Summer Reading - Harry Potter


I freaking love Harry Potter. I really do. Yesterday I counted and I have now read books 1 and 2 six times and am almost done with reading book 3 (my favorite) seven times. Each one after the first four will be 5, 4 and 3. I've re-read all the previous ones before getting started on the next and when I first started the first 4 were already out. I started when I was student teaching 7th grade. It was unavoidable if I wanted to relate to my students.

Now it just seems essential summer reading just about every summer. I think I go about every other year. I remember leaving a bachelorette party at midnight and heading to the book store to get my copy of the Deathly Hallows. That couple is about to have their second child.

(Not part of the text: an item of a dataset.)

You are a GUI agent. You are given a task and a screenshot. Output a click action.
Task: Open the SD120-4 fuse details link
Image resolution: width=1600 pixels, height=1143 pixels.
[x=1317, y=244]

I also remember ordering book #6 and having it sent to my parents' house, because I knew I'd be staying with them at the time. It was just 2 days after my 27th birthday. I had walked to the corner pharmacy to do some errands and when I got to the top of the hill of my childhood street and saw the mail carrier coming up, having finished her route on my street, I thought, "Wait--something really good's coming in the mail today...what is it----OMIGAWD MY HARRY POTTER!!!" And sprinted down the hill, rushing to the mailbox, tearing open the package and shouting as I got inside, "Mom! Mom! My Harry Potter is here!" Yup. And my brother and sister, ages 24 and 20, were just as excited.

The last time I read the series from beginning to end was in March of 2008. Looking back, that was a massively important time for me. It had been 6 months since my dad had died and I was finally working my way out the fog that caused in my brain, my life and my spirit. Being a half orphan and reading about a full orphan was cathartic. There's a lot of loss and sadness that's explored in these extraordinary kids' books and it honestly helps processing things reading about a fictional character facing similar emotions, even if his involved evil wizards casting nasty curses and mine involved evil cancers invading lung cells.

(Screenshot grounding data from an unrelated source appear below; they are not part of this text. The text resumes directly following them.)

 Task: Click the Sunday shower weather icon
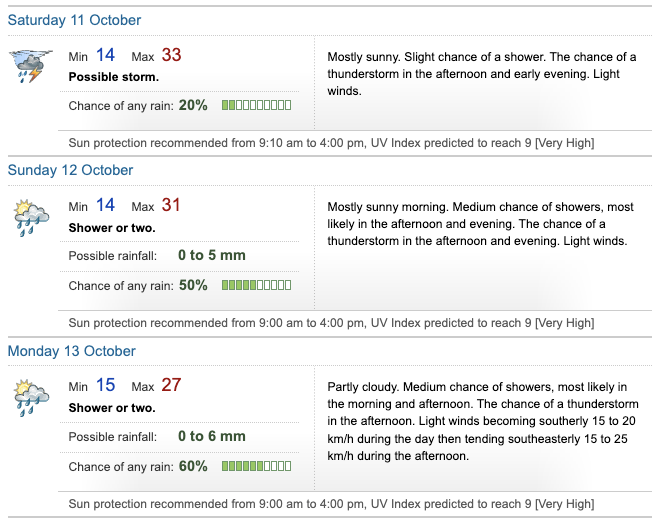coord(30,218)
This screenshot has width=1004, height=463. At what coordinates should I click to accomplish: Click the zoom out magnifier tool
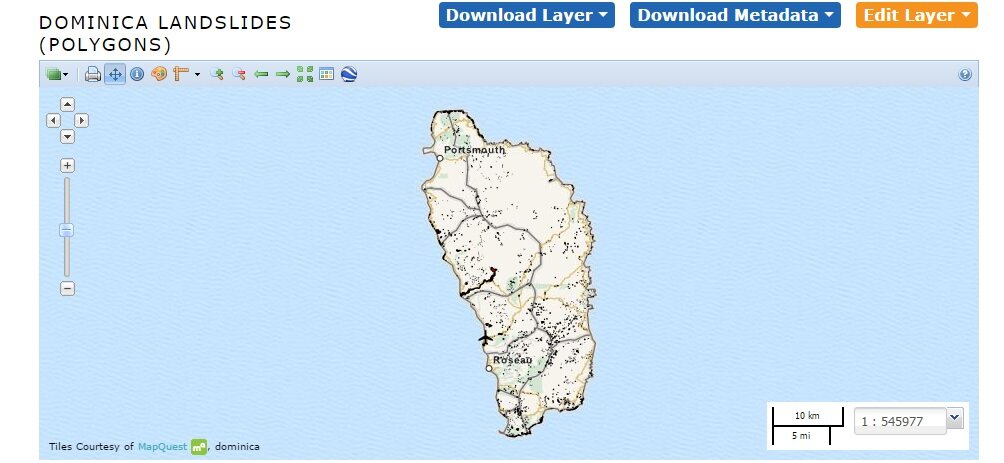(x=239, y=74)
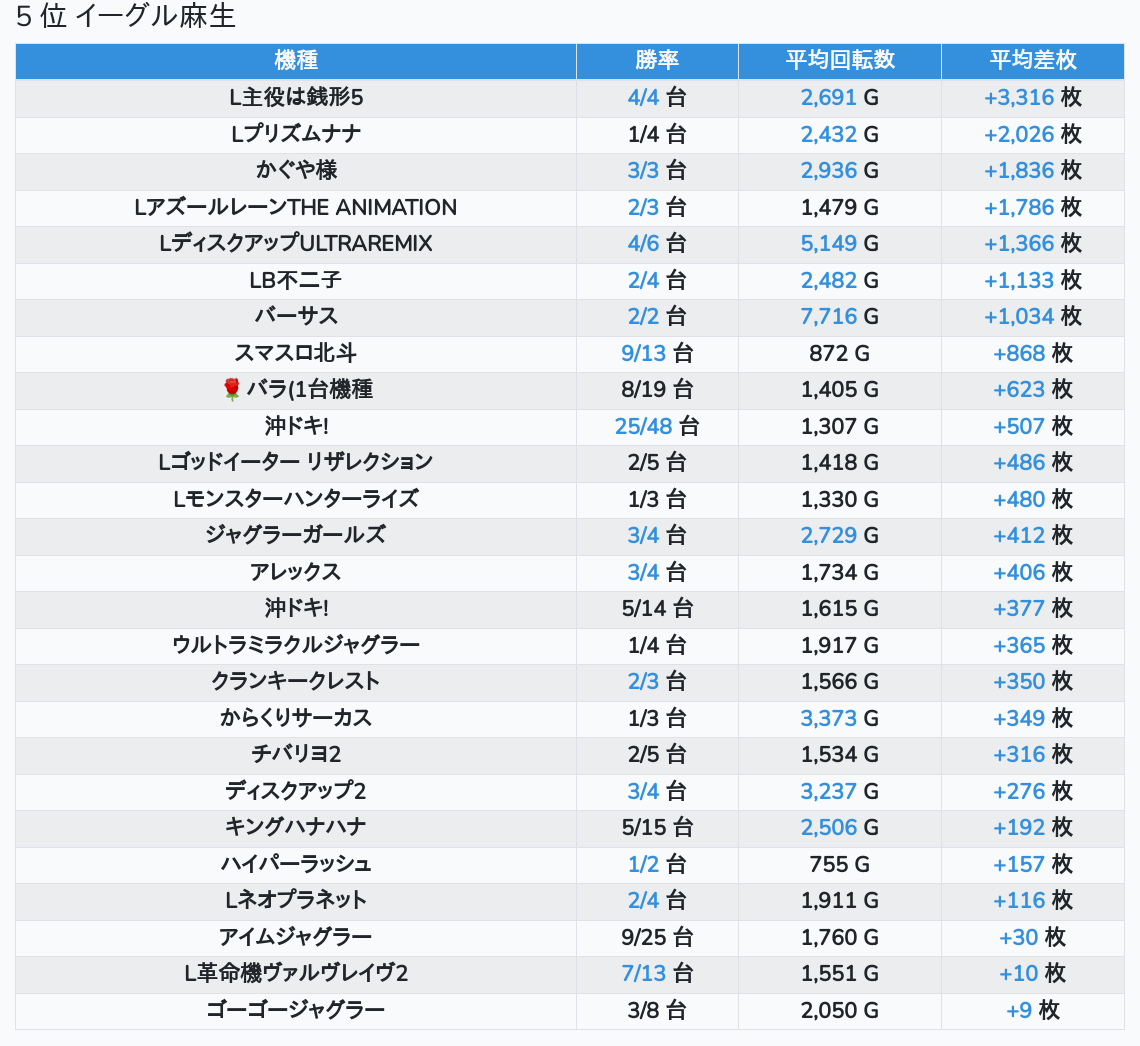1140x1046 pixels.
Task: Click the 平均差枚 column header
Action: pyautogui.click(x=1032, y=60)
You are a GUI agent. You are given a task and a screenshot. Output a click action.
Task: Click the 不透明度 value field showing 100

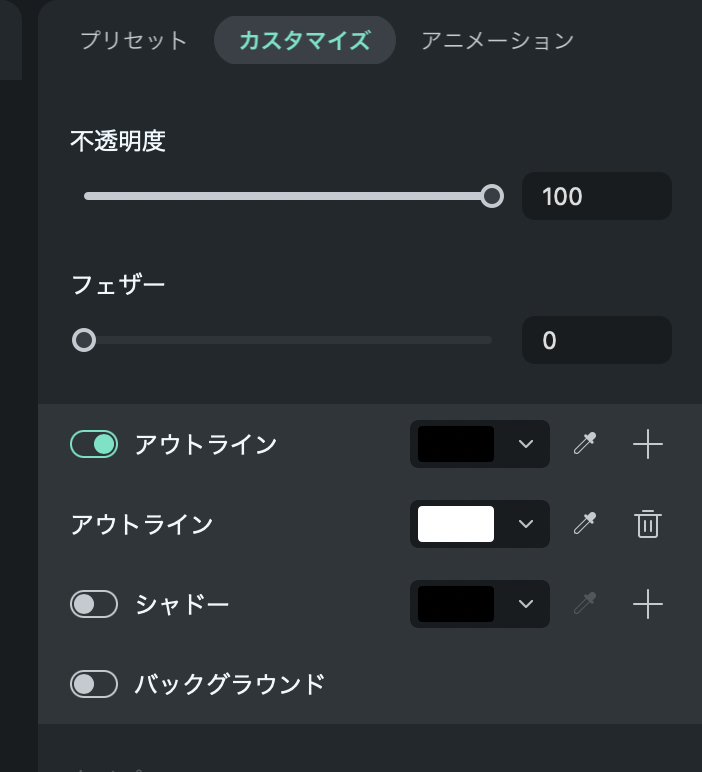tap(596, 196)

In addition to beginning to write again after a 6 month hiatus, I also found this apartment and moved here, began going to Boston poetry events and meeting fellow area poets and, most coincidental of all, reading Robert Duncan. Even though I don't know her, I emailed Lisa Jarnot--who is working on a Duncan biography--to ask if she thought Duncan would have liked the Harry Potter series, based on his focus on the important of myth. She was nice enough to respond and said maybe, since he really loved reading the modern myth of L. Frank Baum's Wizard of Oz series. I couldn't help but think "yes" as I concurrently read the essay, "The Truth and Life of Myth" while also reading "Harry Potter and the Deathly Hollows". Side note: Deathly Hollows is a book that reveres myth within the book itself. J.K. Rowling even wrote a companion book of Harry-Potter-world Grimm's-fairy-tale-like myths called "Tales of Beetle the Bard" (I got a copy of it as a Christmas present from my mum when I was 30, by the way.)

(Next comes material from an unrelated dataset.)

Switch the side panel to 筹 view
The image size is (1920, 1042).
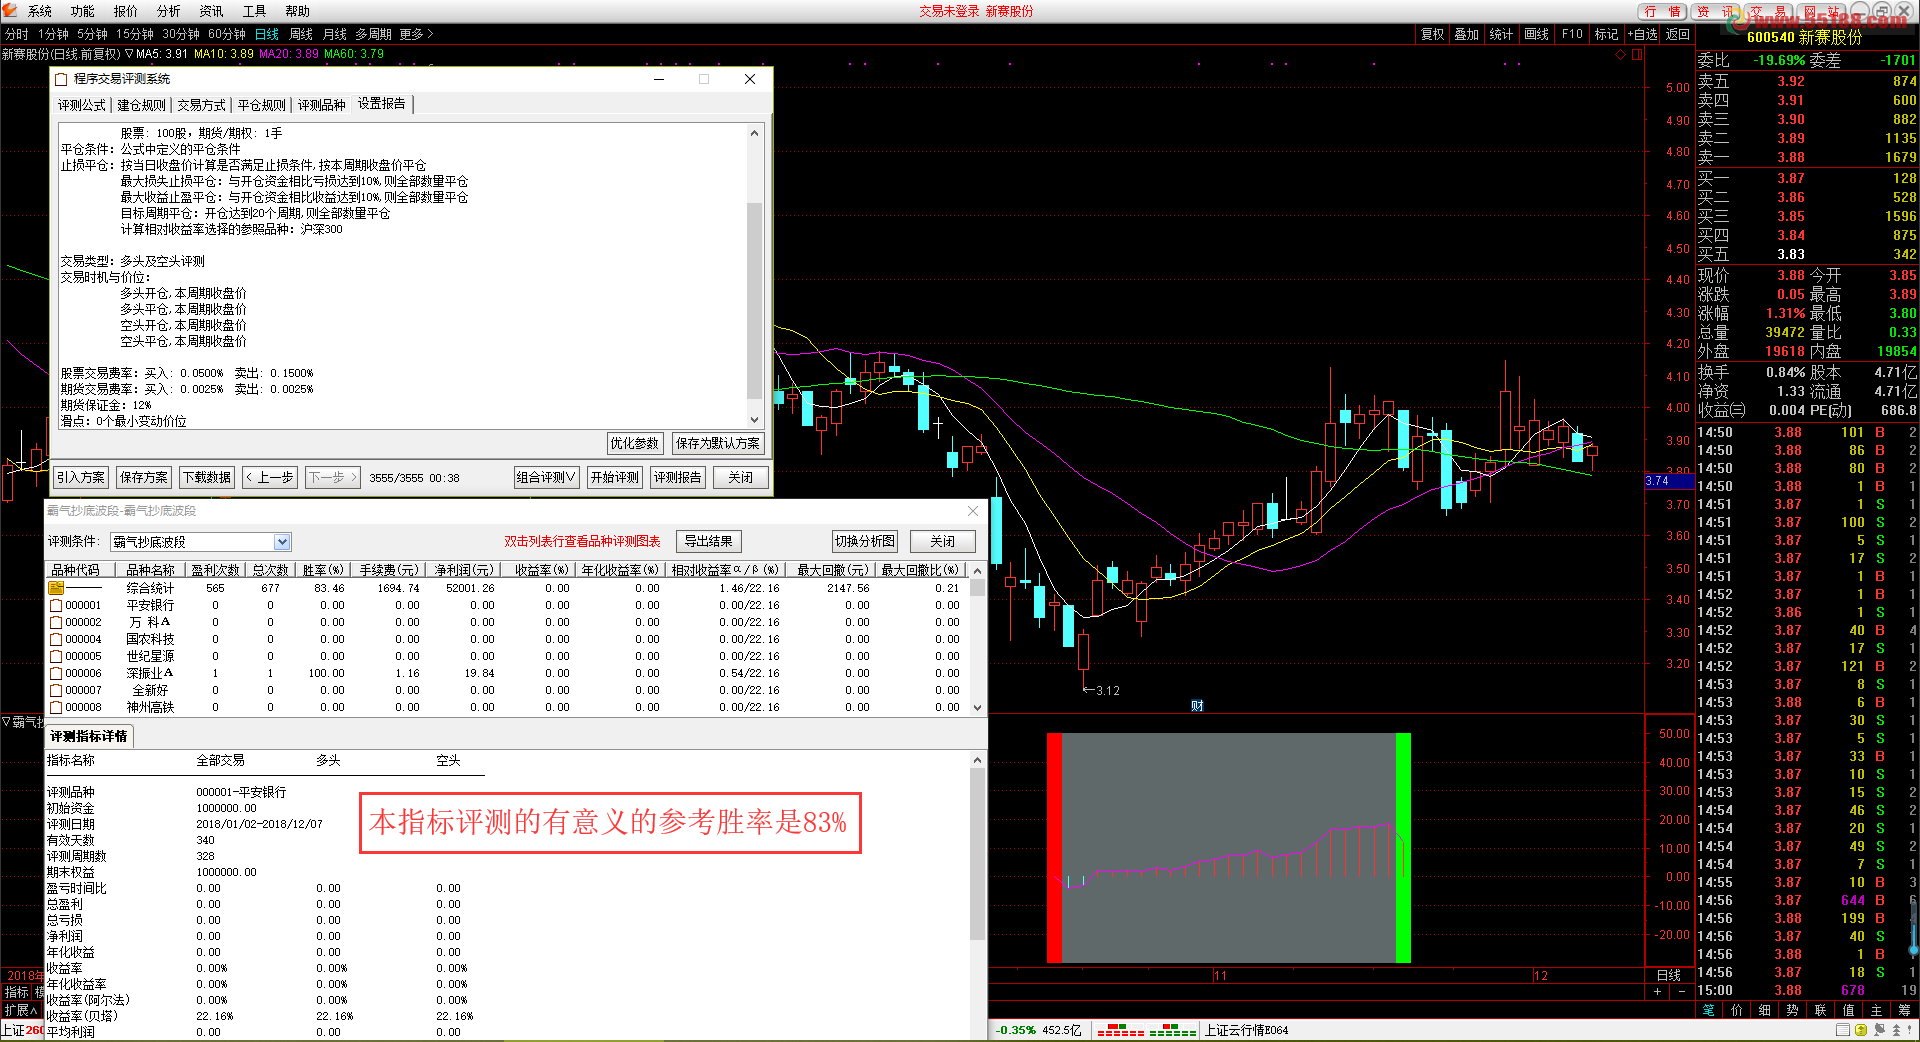(1904, 1010)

Now it is 2010. I have a lot of free time this August for the first time in months, and the books are calling to me. It's another transition time, with a sister now in Souther California, my mother now settled in with a new job down in Lousiana and my brother about to be a father. I have steady employment for the first time since the beginning of the recession (I think it's steady, at least) and the stupor grad school put on my brain is finally, after a year's time, lifting and I'm coming into my own. It's a perfect time to escape into Harry's world and help me process all these life-shifts.

Oh, and happy belated to J.K Rowling and to Harry. Harry would now be thirty, if he were real, by the way.

I'm off to go find out that Harry has a guardian who actually loves and cares about him! Can't wait. (That's why #3s my favorite.)